Há dias verdadeiros em que me defendo de mim e sou.
Dias feitos de bairro onde estou só, onde estou eu, o jardim de trás, os cães, a relva por cortar, a água dentro das poças, a passarada, os antigos e sumidos desenhos na pintura gasta e velha do prédio, e os “amo-te”, redesenhados e avivados com a paixão, substituídos por nomes feitos de presente.
Já li: “amo-te claudia, patrícia, rosa, maria, susana, isabel, palmira, fernanda etc” e tantos outros que afinal não são nomes desenhados na parede traseira do prédio, desavindo com a parede da frente.
Há desenhos de sol, nuvens, paz, e poetas mortos. O bairro inteiro vive nas traseiras. É por lá que nada existe.
“… nem as escadas a perder de vista transformam o sol em calor, está sempre frio aquele chão.

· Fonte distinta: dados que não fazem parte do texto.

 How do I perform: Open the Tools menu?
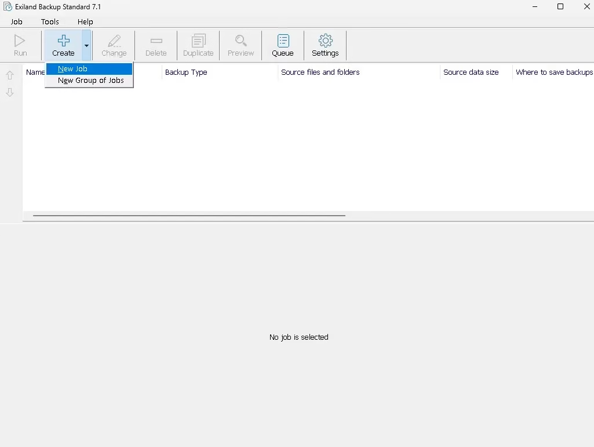[50, 21]
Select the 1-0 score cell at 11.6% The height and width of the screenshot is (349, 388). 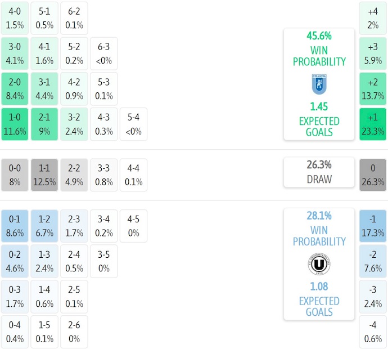point(15,124)
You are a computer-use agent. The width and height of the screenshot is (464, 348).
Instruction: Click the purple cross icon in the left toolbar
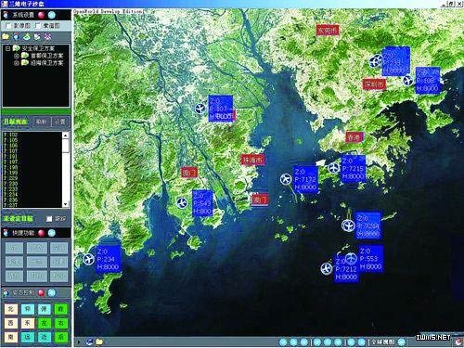point(47,37)
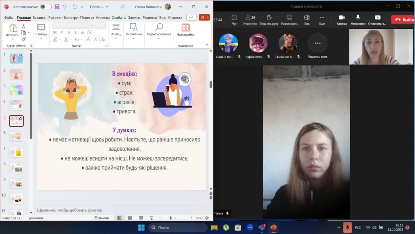Open Реагировать reactions menu
This screenshot has width=415, height=234.
289,19
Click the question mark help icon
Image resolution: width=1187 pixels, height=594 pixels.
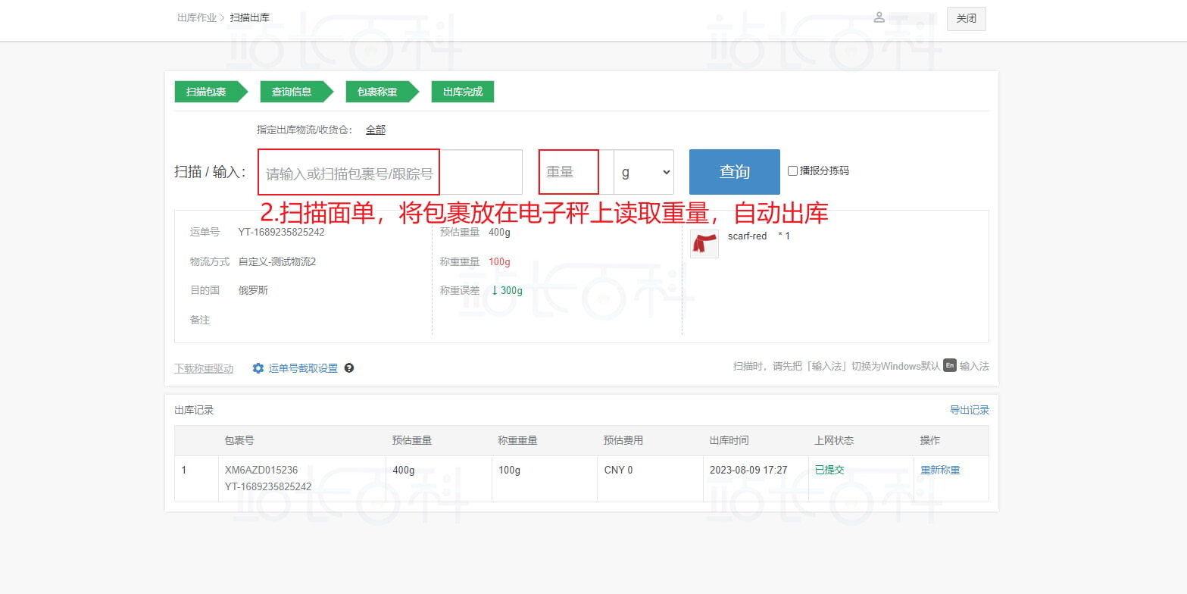[349, 368]
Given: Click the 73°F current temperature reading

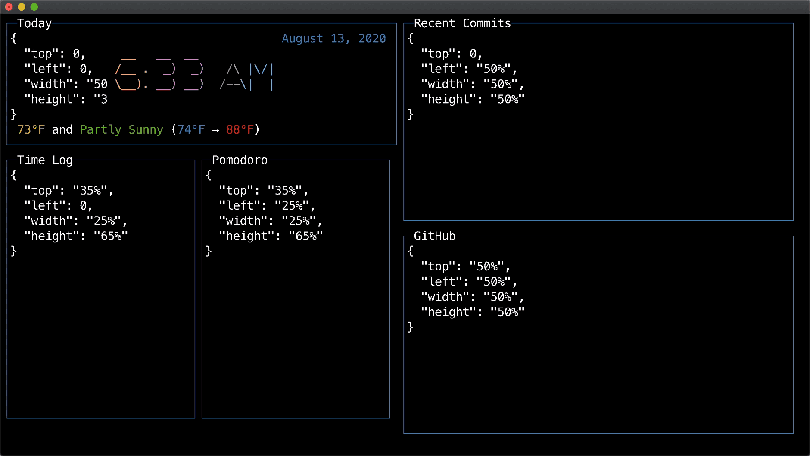Looking at the screenshot, I should coord(30,129).
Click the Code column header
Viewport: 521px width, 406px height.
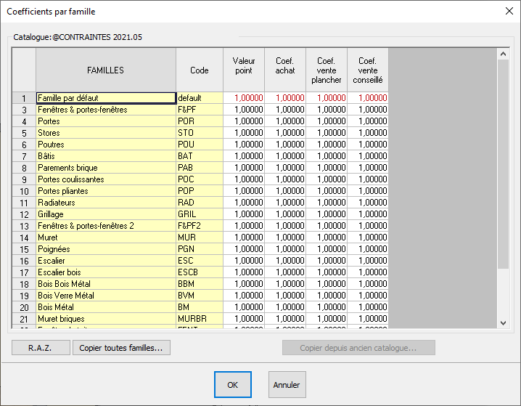(199, 70)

As pedras colocadas em filas até à cidade, mantêm sempre o brilho gélido das manhãs mesmo açambarcadas pelo sol. O sol naquela terra é eternamente frio…”
Sentado entre o sono, a espertina, e meio metro inalcançável de corpo, com quem dancei a despedida quente e húmida a sul do sítio para onde este pássaro moderno me teima em levar, deixo cair pensamentos vagos, difusos, atrapalhados por um querer que não poderá nunca ser querer.
Espero nunca aterrar deste sonho que já se desfaz a cada minuto que o sonho. Sonho que este pássaro se transforme em pessoa, e nós nos transformemos em pássaros e voemos cada qual na sua direcção, em direcção a cada sonho que guardamos enquanto céu, livre e longínquo, irreal e desejado, que o sonho, é a infantil coragem, de te poder abraçar junto das estrelas uma última vez.